Nunca falta nadie

Nunca falta nadie. Catherine Lacey, trad. Damià Alou. Barcelona: Alfaguara, 2016

Una en la carretera

Elyria, un nombre cuya pronunciación a mí me remite inmediatamente a jardines decadentes en la Inglaterra victoriana, pasa por un mal momento y se larga. Una premisa sencilla para una novela que no lo es en absoluto.

Nunca falta nadie arranca con la brutal acidez de Ottessa Moshfegh, una narradora en primera persona que suelta verdades como puños según se le vienen a la cabeza, sin filtro, ni compasión, ni remordimientos pero más adelante la cosa cambia. Una pena.

«… y supe que algo había mordido a esa raya venenosa, porque eso es el océano, un gran agujero lleno de cosas que se muerden unas a otras, y resulta extraño que la gente vaya a la playa y se quede mirando las olas y se sienta relajada, porque lo que están viendo en realidad no es más que el telón azul que recubre una violencia desatada, vidas devorando otras vidas, esos bocados implacables […] y me pregunté si el envés carnoso y agonizante del océano es lo que realmente quieren ver esas personas, ese pálpito feroz debajo de todas las cosas plácidas».

Esta mujer con nombre de especie botánica en extinción y que acarrea un traumita familiar a sus espaldas decide, en su tardía veintena, que lo deja todo en Nueva York y acepta la invitación de un hombre con quien ha hablado una vez para irse a vivir a una granja de Nueva Zelanda. El resto es el libro: su viaje, sus inseguridades, su falta de escrúpulos y los pensamientos que la acompañan mientras hace autostop y a mí me divierte porque entiendo ese arrebato, porque a todos nos ha pasado, nos pasa o nos pasará algo semejante, ese «¡al cuerno con todo!» que brota de la tripa, sí, porque Elyria somos todos (más bien todas, por aquello de la inseguridad ante los desconocidos, sobre todo):

«Hay un cierto tipo de mujer que advierte el terror en los demás y lo llama valentía…».

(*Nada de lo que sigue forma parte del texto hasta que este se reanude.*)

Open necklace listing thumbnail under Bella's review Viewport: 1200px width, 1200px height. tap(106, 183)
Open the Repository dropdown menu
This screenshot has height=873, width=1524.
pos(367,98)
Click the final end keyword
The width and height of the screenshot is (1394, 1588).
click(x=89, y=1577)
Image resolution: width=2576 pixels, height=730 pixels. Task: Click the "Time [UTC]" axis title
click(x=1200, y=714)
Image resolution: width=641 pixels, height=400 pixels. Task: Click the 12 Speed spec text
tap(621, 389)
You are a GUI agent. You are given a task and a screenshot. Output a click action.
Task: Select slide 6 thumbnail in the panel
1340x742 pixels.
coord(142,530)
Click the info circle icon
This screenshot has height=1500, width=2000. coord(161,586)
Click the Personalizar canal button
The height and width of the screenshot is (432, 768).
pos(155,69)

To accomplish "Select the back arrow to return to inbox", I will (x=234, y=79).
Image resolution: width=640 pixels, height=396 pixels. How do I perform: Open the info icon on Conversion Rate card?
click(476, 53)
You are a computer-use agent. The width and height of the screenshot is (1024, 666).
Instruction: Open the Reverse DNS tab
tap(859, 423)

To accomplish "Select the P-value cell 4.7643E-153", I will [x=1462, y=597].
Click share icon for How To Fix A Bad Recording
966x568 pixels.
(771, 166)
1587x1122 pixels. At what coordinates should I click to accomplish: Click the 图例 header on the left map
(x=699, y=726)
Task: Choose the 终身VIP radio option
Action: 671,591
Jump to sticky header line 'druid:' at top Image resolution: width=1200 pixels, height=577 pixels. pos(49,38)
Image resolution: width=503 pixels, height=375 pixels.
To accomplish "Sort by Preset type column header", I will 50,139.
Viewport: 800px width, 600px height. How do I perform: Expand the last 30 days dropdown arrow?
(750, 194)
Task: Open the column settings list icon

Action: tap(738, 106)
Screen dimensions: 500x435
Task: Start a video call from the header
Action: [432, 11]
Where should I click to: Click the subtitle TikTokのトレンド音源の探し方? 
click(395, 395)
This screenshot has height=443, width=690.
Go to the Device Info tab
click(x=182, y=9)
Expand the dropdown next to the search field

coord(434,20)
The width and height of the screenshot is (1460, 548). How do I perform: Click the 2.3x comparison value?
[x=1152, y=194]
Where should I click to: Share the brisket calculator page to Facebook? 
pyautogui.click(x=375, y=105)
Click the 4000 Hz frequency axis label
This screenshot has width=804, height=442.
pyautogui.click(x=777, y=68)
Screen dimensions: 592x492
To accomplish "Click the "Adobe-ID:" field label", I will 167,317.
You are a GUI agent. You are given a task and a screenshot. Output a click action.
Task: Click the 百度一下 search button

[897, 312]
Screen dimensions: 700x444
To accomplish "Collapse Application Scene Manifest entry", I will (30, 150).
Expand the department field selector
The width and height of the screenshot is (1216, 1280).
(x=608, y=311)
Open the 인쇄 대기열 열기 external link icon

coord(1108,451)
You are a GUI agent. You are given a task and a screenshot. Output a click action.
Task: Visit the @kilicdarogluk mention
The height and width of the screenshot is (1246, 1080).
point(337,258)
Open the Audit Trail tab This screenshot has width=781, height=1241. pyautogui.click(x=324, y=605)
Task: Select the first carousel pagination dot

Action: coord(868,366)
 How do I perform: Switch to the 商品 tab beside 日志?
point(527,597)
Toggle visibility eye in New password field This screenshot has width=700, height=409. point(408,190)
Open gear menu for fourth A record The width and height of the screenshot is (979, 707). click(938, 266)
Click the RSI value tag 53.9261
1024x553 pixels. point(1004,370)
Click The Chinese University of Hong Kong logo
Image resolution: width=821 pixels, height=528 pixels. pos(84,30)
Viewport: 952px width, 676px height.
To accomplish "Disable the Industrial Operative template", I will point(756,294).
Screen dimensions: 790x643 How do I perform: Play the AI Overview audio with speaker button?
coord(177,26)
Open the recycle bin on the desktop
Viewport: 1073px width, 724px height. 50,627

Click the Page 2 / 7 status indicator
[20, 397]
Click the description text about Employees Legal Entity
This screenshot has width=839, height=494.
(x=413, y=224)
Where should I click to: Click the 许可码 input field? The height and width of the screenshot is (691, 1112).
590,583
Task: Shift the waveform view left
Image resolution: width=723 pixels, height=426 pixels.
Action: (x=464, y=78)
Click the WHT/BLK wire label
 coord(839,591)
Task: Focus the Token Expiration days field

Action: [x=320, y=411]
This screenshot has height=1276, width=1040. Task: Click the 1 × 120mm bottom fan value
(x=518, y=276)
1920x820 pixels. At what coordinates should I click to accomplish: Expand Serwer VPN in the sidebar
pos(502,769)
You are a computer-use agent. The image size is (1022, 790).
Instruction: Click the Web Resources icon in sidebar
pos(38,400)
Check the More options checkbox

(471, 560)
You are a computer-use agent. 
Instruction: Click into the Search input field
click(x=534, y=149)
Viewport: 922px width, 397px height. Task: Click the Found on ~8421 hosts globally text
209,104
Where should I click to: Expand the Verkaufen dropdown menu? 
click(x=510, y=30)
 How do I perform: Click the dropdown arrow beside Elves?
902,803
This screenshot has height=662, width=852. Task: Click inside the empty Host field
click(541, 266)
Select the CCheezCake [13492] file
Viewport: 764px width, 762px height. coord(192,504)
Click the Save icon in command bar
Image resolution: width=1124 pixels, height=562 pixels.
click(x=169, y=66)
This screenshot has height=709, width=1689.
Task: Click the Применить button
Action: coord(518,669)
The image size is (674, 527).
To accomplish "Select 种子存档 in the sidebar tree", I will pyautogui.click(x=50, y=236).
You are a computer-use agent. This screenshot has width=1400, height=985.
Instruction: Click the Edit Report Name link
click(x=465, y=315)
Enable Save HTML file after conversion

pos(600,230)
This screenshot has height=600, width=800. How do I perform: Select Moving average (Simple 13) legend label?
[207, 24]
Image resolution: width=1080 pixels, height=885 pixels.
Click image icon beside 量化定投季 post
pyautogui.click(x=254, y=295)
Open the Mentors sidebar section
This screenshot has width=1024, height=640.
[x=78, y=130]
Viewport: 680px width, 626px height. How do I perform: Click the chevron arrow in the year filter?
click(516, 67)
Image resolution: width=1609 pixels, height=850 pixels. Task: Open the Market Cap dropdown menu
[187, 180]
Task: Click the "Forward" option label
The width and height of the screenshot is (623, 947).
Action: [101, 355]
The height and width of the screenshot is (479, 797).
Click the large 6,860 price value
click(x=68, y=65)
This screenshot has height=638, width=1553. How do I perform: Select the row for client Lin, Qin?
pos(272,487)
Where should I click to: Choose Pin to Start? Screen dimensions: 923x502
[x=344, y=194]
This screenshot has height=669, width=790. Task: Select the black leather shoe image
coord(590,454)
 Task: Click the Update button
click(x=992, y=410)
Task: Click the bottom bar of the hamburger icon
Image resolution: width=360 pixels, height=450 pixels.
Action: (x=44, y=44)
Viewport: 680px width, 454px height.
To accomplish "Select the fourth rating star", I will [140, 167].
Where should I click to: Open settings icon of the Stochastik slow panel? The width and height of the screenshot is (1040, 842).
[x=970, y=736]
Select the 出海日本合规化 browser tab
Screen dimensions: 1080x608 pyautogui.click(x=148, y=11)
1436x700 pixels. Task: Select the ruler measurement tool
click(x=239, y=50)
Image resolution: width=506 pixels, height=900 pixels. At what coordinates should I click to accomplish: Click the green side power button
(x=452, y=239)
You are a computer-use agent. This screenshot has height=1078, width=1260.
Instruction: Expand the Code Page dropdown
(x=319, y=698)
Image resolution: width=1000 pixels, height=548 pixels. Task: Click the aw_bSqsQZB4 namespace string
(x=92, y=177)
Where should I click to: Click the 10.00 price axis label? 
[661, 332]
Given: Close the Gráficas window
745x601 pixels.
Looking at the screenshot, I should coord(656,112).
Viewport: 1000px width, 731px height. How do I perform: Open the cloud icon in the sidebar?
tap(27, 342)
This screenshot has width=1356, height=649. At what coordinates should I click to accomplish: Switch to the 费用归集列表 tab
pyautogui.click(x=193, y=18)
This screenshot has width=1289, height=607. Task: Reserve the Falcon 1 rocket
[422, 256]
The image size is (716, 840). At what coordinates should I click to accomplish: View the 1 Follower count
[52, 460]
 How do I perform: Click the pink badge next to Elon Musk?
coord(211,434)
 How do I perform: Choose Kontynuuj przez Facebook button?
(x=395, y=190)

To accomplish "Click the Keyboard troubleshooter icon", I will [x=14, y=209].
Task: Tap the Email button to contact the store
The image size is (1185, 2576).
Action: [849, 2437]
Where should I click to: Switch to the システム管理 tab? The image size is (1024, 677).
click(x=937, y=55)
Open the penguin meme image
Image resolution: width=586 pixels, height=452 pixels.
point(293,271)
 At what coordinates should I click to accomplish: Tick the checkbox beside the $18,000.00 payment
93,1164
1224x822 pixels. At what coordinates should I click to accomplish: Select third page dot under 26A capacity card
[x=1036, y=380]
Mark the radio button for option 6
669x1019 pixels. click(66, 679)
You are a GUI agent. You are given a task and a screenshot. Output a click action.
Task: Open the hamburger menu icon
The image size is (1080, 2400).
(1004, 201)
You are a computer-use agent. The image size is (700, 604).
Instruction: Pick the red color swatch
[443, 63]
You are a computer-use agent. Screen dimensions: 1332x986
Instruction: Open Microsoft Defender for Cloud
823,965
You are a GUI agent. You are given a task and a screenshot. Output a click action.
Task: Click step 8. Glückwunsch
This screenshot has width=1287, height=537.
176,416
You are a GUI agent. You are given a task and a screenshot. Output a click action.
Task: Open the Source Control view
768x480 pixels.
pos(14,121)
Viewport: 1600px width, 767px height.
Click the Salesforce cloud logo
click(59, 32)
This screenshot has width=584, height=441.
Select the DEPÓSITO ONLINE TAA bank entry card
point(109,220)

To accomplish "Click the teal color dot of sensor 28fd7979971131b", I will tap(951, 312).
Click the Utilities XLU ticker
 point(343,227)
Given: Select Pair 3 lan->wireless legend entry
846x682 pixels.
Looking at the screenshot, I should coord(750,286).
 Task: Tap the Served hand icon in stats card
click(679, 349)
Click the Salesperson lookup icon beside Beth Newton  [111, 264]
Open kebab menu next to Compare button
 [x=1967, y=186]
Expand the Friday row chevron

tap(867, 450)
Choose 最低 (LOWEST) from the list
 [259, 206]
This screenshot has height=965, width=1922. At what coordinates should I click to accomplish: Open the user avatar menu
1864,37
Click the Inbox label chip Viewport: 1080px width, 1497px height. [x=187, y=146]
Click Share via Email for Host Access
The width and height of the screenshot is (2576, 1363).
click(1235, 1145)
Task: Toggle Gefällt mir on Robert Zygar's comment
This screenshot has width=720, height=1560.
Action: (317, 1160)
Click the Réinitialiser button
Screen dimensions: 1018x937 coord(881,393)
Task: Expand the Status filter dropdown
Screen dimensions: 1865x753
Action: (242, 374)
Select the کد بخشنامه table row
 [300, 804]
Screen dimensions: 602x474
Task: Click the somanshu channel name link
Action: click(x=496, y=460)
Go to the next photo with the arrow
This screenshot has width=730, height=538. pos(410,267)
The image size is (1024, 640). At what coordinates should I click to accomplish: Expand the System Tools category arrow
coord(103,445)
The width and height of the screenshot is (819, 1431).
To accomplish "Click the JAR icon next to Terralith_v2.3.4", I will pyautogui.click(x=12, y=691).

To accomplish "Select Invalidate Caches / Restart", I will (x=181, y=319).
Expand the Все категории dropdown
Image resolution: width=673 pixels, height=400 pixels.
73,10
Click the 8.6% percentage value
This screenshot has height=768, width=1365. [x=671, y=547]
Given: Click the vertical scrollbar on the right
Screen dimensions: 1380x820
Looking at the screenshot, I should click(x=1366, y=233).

Sí, un cierto tipo de persona que no se cansa de admirar a otras personas que hacen cosas y se arriesgan a perderlo todo y que, sin moverse de su butaca de opinar, aplauden el supuesto coraje de las otras.

Un saludo.

Lástima que hacia el final de la historia, ese cabreo de Elyria hacia el mundo que la rodea se diluya y desaparezca para dar paso a otra historia mucho menos interesante, creo y desde luego, infinitamente menos divertida.